### EXTRACTED INFORMATION
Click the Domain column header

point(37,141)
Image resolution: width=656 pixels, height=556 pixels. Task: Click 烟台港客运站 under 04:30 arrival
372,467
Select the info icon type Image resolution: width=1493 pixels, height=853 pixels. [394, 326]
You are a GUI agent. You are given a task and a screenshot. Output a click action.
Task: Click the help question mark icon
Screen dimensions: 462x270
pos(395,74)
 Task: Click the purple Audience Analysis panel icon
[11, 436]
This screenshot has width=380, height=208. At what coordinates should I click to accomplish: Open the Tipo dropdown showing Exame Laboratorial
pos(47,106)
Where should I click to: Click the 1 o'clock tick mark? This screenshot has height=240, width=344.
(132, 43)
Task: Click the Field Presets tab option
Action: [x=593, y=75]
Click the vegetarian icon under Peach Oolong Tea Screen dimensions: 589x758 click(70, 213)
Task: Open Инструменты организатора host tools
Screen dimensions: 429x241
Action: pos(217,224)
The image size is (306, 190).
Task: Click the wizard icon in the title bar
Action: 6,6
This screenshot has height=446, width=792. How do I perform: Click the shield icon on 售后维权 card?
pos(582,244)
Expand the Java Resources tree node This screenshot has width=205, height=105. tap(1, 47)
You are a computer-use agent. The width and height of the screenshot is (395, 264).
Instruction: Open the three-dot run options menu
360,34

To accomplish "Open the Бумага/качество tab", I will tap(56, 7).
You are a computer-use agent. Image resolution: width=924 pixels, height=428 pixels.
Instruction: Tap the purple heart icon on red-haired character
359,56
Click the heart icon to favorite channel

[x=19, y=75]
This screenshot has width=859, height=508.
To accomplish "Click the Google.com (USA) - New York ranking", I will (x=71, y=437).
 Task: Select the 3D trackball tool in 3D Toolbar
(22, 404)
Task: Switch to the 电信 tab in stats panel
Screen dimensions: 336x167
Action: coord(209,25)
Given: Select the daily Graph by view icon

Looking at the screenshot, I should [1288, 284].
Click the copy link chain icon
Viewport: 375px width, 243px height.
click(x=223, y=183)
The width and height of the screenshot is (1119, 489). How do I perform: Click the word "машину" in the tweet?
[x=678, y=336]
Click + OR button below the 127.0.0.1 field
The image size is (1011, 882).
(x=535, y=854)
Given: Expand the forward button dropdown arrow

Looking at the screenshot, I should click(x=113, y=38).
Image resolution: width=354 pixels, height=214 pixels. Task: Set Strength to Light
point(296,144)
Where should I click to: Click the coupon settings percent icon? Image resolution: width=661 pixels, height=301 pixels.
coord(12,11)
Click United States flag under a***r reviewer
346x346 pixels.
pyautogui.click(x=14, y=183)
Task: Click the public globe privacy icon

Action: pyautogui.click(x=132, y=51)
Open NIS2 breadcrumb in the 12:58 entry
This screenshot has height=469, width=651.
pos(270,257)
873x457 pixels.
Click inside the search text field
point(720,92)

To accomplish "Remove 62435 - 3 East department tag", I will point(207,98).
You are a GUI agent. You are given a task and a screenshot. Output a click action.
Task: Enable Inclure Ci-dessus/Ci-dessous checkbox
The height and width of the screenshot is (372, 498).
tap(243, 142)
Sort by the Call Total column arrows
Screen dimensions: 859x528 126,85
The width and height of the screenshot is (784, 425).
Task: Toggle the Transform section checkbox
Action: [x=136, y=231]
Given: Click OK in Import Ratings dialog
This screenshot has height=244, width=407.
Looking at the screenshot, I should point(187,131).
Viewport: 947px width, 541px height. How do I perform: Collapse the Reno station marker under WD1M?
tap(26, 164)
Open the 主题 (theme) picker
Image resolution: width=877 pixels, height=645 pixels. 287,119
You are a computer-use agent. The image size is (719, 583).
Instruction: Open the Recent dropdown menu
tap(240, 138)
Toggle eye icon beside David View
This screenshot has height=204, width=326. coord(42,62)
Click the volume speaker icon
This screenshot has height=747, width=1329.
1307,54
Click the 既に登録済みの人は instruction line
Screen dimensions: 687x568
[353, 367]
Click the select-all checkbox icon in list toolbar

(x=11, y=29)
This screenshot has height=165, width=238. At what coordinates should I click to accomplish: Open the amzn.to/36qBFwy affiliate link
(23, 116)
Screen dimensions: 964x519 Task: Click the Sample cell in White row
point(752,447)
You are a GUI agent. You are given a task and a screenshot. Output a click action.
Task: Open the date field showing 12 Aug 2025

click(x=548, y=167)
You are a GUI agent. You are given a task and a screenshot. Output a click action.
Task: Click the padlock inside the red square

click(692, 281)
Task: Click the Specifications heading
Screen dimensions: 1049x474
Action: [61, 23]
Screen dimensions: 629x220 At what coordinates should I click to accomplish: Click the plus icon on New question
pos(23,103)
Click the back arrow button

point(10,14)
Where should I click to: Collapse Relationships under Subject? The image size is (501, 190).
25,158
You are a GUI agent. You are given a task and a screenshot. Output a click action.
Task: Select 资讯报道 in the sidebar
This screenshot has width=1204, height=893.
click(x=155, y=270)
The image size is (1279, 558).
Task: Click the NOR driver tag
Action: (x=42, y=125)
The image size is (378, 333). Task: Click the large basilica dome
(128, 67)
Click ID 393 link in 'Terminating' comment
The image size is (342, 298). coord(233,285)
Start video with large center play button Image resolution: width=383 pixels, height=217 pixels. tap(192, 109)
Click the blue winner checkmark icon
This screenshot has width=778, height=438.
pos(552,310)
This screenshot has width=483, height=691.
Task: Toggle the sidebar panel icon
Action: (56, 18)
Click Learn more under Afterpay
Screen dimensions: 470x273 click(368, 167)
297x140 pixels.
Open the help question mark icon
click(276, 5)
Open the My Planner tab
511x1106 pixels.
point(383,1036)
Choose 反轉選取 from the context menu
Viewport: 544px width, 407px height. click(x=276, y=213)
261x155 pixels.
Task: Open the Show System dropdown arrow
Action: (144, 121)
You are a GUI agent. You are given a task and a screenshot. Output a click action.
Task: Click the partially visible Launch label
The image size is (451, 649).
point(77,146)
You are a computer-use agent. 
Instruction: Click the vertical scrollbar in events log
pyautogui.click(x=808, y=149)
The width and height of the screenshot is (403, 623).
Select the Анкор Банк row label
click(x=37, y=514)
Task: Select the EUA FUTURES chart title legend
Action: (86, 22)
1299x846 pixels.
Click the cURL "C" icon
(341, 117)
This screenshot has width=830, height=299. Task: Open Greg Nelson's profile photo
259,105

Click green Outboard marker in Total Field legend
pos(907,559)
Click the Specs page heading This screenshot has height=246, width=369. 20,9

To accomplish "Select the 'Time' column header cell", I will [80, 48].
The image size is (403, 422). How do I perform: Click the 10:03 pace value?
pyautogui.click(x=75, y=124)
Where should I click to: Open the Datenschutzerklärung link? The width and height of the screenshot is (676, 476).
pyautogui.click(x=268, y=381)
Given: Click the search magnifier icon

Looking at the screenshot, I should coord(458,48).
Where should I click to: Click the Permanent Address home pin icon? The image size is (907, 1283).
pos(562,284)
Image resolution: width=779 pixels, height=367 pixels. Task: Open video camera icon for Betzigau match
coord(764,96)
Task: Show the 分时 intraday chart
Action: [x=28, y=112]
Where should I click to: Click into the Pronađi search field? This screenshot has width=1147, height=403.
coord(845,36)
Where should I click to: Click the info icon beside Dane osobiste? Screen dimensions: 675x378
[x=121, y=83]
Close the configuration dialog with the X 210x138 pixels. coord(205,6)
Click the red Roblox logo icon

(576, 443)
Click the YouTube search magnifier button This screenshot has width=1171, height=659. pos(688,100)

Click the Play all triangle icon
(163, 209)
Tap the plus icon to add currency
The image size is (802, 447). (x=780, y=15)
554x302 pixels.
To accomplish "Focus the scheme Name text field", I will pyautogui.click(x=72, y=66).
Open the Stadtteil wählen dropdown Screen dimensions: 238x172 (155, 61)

### WORK TO COMPLETE
Among the lines above, find those carrying the word "will" and copy them out.

### RESULT OF THE EXERCISE
To accomplish "Open the Бумага/качество tab", I will tap(56, 7).
To accomplish "Click the Google.com (USA) - New York ranking", I will (x=71, y=437).
To accomplish "Remove 62435 - 3 East department tag", I will point(207,98).
To accomplish "Select the 'Time' column header cell", I will [80, 48].
To accomplish "Focus the scheme Name text field", I will pyautogui.click(x=72, y=66).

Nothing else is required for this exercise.